По счастью, Ригер его не услышал, так как ходил на свою кафедру за кружкой с тремя поросятами. Наконец, коньяк был разлит по бокалам, которые зав. кафедрой извлёк из представительского сервиза, пылившегося у него в кабинете уже десятилетие, закуски разложены по блюдцам, и Верейский, вернувшийся к своей роли докладчика-обвинителя, начал.

— Может, я и неправ, но Ивана Сергеевича надо читать в молодости и желательно никогда больше не перечитывать, если хотите сохранить чувство его «первозданности», — резюмировал он сразу, — ибо, на мой взгляд, этот изящный старомодный рассказчик не сохраняет своего прежнего обаяния под критическим взглядом зрелости. Флёр первой любви развеивается, и перед нами предстает беллетрист, весьма ограниченный в своих художественных силах. Тургенев довольно содержателен и разнообразен, но — неизменно поверхностен. Он не имеет глубины, пафоса и подлинной серьёзности. Его легко читать: он не испугает, не ужаснет, какие бы страшные истории он вам ни поведал. Плавный, занятный, безукоризненный в форме, он удобен. Он не хочет волноваться сам и не беспокоит читателя. Ему свойственны литературное жеманство и манерность, он изыскан и даже сновидения своим героям посылает…ну, очень поэтические…

Голембиовский хмыкнул и покачал головой, а Муромов и Ригер молча вникали в сказанное.

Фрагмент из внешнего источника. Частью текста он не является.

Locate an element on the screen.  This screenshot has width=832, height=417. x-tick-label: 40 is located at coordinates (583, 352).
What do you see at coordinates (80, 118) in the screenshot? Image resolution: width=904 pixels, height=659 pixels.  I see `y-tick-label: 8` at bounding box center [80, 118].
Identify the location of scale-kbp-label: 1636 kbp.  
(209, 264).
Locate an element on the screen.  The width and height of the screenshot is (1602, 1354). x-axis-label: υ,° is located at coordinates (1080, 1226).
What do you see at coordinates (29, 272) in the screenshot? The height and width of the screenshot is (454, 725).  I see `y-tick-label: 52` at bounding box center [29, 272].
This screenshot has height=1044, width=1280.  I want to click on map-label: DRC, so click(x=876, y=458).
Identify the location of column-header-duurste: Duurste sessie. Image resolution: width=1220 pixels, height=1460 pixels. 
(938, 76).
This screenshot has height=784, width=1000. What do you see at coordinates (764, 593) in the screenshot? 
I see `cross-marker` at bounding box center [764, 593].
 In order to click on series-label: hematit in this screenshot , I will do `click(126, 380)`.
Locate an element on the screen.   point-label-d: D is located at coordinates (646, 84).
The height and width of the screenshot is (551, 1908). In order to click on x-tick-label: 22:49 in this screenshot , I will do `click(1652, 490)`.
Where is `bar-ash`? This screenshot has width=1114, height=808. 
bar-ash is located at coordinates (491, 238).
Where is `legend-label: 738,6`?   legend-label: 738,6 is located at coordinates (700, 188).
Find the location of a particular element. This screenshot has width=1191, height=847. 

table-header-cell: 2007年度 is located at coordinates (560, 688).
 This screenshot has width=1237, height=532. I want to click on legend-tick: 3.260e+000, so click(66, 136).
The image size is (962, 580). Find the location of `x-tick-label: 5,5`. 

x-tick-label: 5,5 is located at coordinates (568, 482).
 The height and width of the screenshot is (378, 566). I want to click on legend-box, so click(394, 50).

— Его мягкость — это просто вялость и слабость, — продолжил далее Верейский, — и почти оскорбительно видеть, как трудные проблемы духа он раскладывает по романам как повар — специи по блюдам. Достоевский, сочиняя на него пасквиль в «Бесах», был не так уж и неправ. «Что за позорная страсть у наших великих умов к каламбурам в высшем смысле! Великий европейский философ, великий ученый, изобретатель, труженик, мученик, — все эти утруждающиеся и обремененные, для нашего русского великого гения решительно вроде поваров у него на кухне. Он барин, а они являются к нему с колпаками в руках и ждут приказаний. Правда, он надменно усмехается и над Россией, и ничего нет приятнее ему, как объявить банкротство России во всех отношениях пред великими умами Европы, но что касается его самого, — нет-с, он уже над этими великими умами Европы возвысился; все они лишь материал для его каламбуров. Он берет чужую идею, приплетает к ней её антитез, и каламбур готов. Есть преступление, нет преступления; правды нет, праведников нет; атеизм, дарвинизм, московские колокола… Но, увы, он уже не верит в московские колокола; Рим, лавры… но он не верит и в лавры… Тут казенный припадок Байроновской тоски, гримаса из Гейне, что-нибудь из Печорина, — и пошла и пошла, засвистала машина… «А, впрочем, похвалите, похвалите, я ведь это ужасно люблю, я ведь это только так говорю, что кладу перо; подождите, я ещё вам триста раз надоем, читать устанете…» Зло, язвительно, но похоже.